Mon projet est donc à plusieurs niveaux :
- Le premier avoir des classes en petits effectifs (une douzaine d’élèves) avec les aménagements nécessaires à leur confort de travail en termes de luminosité, bruit, espace, ballon ou chaise pour s’asseoir mais également possibilité d’être assis par terre, mur vierge de sollicitation, etc.
- Le deuxième est de pouvoir accueillir des élèves qui commencent à être sérieusement absent dans leur établissement à titre gratuit pour une semaine d’observation et d’oxygénation.
- Le troisième est que les coûts de scolarité soient les plus bas possibles pour toucher un public le plus large possible.
- Le quatrième est d’élaborer des techniques d’apprentissage innovantes en utilisant autant que possible les arts : musique, théâtre, arts plastiques, etc. Nos enfants doivent cultiver leur créativité pour nous trouver les meilleures solutions demain. Lorsque chaque élève sortira de l’école, il aura une feuille identifiant les aménagements d’apprentissage qui lui conviennent le mieux afin de poursuivre le chemin de la façon la plus harmonieuse possible.
- Le cinquième est de diffuser les bonnes pratiques et les outils avec tous les établissements scolaires qui le souhaitent soit par le biais de la formation continue soit par l’accueil de stagiaires encore en formation initiale.
- Le sixième est de créer des partenariats avec les entreprises pour :
o nous aider à fonctionner en nous donnant du matériel, de l’argent, en mettant des personnes ressources à disposition en fonction de nos projets (ex : un informaticien pour le site internet de l’école) ou tout autre contribution.
o Accueillir des jeunes en stage chez eux afin qu’ils puissent, pas seulement en troisième, découvrir de nouveaux horizons et aider à leur orientation.
o Comprendre et être éclairé pour l’intégration des Asperger, hauts potentiels, hyperactifs et Dys en milieu professionnel car ils auront tous développer des capacités exceptionnelles dans un ou plusieurs domaines (créativité, adaptation, communication, organisation, etc.)
- Enfin, septième et dernier objectif faire venir des praticiens dans l’enceinte scolaire pour aider à l’accompagnement de ces jeunes :
o Un psychologue pour aider à s’appréhender intellectuellement,
o Un ostéopathe et un psychomotricien pour aider à s’appréhender corporellement,
o Un orthophoniste pour aider à communiquer.

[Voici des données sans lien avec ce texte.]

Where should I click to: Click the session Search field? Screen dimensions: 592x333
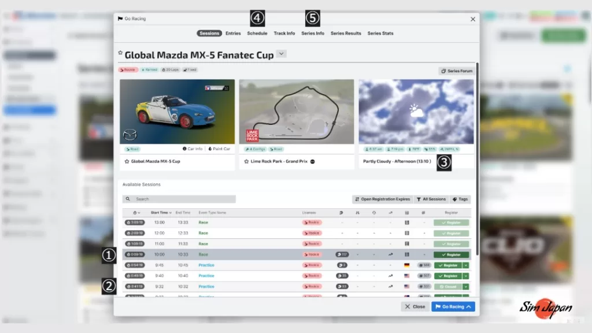tap(179, 199)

La somme de tout cela devrait faire que les élèves sauront qui ils sont, quelles sont les forces, comment contourner leurs difficultés et auront confiance en eux.

Je suis portée d’un fol idéalisme mais je crois très fort au potentiel de mon projet. Aujourd’hui, la difficulté majeure que je rencontre est que la structure juridique la plus indiquée n’existe pas et j’aimerai qu’une société à but non lucratif soit créée.

En effet, aujourd’hui, j’ai à effectuer un choix qui ne me convient pas :
- Soit d’ouvrir une société commerciale mais cela va totalement à l’encontre de la philosophie de mon projet,
- Soit d’opter pour l’association mais dans ce cas, je ne peux pas cumuler les fonctions d’administrateur et de directeur. L’alternative est d’accepter soit la perte de contact terrain pour cerner les besoins de nos enfants (et qui évolueront dans le temps) soit d’être évincée à terme de la structure que j’aurai créée.

Je vous remercie par avance de l’attention que vous porterez à ma sollicitation et reste à votre disposition pour échanger ce projet car tout soutien est le bienvenu.

Ludivine

Auteur: Ludivine DOUADY

Lettre pour Samuel Le Bihan. Lettre 65.